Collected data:
"""

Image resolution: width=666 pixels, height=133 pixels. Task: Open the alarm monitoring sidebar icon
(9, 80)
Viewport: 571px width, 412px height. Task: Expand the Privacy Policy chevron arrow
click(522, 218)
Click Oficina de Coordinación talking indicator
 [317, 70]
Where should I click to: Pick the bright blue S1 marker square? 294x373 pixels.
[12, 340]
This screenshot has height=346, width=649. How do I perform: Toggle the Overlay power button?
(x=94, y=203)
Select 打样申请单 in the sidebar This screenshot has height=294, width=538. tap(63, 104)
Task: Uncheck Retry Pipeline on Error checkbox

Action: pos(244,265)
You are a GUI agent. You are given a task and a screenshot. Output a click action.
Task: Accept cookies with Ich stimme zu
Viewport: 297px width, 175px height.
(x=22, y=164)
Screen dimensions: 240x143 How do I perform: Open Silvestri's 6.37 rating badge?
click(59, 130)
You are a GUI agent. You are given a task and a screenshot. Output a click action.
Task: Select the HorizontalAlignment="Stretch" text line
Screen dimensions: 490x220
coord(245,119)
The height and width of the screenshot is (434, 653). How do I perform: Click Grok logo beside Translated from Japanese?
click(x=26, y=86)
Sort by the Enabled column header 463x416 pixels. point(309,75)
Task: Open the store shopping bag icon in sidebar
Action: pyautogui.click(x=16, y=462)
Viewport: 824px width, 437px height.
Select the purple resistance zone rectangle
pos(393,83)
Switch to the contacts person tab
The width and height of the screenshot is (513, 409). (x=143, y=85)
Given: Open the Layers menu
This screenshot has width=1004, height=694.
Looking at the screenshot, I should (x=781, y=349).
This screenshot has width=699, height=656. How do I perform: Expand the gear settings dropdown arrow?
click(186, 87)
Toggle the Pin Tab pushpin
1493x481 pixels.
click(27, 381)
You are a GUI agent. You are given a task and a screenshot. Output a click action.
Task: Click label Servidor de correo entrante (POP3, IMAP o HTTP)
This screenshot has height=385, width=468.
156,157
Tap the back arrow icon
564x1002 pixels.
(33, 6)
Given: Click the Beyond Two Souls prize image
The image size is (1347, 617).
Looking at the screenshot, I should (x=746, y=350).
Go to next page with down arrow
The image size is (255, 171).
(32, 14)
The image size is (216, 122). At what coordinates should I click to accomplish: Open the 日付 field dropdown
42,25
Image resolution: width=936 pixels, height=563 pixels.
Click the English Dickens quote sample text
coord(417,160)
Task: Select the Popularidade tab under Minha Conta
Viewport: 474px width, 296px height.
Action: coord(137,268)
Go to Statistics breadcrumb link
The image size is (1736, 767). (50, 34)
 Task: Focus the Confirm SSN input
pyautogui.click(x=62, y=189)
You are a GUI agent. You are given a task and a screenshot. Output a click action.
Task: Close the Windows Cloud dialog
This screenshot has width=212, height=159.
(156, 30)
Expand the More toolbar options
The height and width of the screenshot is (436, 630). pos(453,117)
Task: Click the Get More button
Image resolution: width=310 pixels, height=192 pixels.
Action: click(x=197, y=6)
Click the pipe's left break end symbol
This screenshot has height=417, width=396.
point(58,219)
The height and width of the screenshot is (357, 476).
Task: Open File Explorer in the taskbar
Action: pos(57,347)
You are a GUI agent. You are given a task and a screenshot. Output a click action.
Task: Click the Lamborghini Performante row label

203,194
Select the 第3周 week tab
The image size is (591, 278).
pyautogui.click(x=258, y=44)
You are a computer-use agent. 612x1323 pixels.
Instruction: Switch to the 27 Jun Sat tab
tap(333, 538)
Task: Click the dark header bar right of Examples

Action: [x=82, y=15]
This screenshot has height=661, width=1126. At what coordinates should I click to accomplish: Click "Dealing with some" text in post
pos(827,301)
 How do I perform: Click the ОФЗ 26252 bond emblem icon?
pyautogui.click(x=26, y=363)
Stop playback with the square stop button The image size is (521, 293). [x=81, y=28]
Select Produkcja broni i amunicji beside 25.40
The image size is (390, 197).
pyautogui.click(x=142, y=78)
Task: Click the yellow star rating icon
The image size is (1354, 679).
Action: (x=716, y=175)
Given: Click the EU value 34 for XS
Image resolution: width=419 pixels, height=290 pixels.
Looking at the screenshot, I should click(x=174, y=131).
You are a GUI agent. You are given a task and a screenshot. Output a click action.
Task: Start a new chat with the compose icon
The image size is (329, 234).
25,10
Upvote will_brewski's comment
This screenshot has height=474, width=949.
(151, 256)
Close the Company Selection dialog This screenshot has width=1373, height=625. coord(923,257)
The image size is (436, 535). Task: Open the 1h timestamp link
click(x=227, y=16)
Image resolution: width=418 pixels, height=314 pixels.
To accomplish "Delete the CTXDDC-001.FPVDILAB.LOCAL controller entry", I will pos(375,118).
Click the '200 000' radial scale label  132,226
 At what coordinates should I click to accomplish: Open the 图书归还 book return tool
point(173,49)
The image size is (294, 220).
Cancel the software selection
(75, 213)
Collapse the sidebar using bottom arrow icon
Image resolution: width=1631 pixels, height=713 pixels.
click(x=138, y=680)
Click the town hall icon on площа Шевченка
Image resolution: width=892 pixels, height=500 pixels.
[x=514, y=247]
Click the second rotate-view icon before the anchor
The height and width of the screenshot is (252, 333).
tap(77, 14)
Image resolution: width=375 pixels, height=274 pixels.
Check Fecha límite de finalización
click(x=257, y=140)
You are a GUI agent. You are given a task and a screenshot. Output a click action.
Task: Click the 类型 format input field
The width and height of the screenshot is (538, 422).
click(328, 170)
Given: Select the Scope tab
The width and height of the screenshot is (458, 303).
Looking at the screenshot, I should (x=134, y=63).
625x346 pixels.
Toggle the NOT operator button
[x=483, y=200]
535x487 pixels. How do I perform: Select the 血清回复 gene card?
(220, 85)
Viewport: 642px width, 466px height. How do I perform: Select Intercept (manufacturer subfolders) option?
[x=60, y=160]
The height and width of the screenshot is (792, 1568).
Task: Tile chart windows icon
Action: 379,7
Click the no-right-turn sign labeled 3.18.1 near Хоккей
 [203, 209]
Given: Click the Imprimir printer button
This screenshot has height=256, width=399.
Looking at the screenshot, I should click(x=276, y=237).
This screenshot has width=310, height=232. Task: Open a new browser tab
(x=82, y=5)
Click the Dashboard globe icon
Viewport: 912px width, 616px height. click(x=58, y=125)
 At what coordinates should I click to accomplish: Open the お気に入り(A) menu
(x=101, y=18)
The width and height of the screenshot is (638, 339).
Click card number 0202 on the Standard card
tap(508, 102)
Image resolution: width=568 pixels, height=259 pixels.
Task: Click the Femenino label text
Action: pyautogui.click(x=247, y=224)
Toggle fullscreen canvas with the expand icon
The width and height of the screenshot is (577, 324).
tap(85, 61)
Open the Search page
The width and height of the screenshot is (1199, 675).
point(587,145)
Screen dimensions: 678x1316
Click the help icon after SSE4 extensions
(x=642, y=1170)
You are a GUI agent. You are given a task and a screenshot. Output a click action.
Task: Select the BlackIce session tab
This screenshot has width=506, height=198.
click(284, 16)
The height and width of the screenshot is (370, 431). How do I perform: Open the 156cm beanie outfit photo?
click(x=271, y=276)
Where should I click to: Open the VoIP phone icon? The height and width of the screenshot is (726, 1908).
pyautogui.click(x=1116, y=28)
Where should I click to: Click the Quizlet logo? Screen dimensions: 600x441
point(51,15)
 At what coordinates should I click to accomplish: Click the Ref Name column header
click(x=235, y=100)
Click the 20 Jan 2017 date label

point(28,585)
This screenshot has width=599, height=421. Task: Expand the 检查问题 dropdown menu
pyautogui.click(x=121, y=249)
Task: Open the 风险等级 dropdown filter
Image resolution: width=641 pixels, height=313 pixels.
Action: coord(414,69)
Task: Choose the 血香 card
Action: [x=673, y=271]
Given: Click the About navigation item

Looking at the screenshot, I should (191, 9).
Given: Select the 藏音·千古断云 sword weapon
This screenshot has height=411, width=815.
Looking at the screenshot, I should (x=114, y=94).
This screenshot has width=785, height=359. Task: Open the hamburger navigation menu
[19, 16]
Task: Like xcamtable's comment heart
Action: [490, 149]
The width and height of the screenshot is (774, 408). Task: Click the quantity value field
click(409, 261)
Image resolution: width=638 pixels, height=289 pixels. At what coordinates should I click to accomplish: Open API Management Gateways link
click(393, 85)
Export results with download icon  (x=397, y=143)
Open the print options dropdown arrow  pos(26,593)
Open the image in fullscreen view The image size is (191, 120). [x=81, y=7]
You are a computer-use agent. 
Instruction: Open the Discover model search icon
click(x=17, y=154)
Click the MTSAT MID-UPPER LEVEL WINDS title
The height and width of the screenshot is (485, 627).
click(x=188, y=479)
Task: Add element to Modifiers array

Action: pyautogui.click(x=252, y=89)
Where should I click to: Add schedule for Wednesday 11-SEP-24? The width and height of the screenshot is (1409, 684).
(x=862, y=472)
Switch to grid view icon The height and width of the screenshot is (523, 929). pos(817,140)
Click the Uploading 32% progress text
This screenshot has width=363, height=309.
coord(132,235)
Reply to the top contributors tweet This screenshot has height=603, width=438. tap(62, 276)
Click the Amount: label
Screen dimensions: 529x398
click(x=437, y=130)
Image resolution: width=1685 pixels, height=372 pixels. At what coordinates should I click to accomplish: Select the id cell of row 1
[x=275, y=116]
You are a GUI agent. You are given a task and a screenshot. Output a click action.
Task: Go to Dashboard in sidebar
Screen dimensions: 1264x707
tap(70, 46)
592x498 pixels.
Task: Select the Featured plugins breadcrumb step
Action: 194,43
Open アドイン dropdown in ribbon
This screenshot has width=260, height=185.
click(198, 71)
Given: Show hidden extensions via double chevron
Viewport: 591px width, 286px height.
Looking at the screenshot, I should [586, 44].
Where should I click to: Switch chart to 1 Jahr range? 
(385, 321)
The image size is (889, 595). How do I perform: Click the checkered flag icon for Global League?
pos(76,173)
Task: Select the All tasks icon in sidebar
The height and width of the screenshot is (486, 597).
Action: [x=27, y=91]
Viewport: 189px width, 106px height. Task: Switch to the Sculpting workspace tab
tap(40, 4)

"""

--- Task objective ---
When a line in the records above holds "dialog", that line is to be reported.

--- Exercise response ---
Task: Close the Windows Cloud dialog
Close the Company Selection dialog This screenshot has width=1373, height=625. coord(923,257)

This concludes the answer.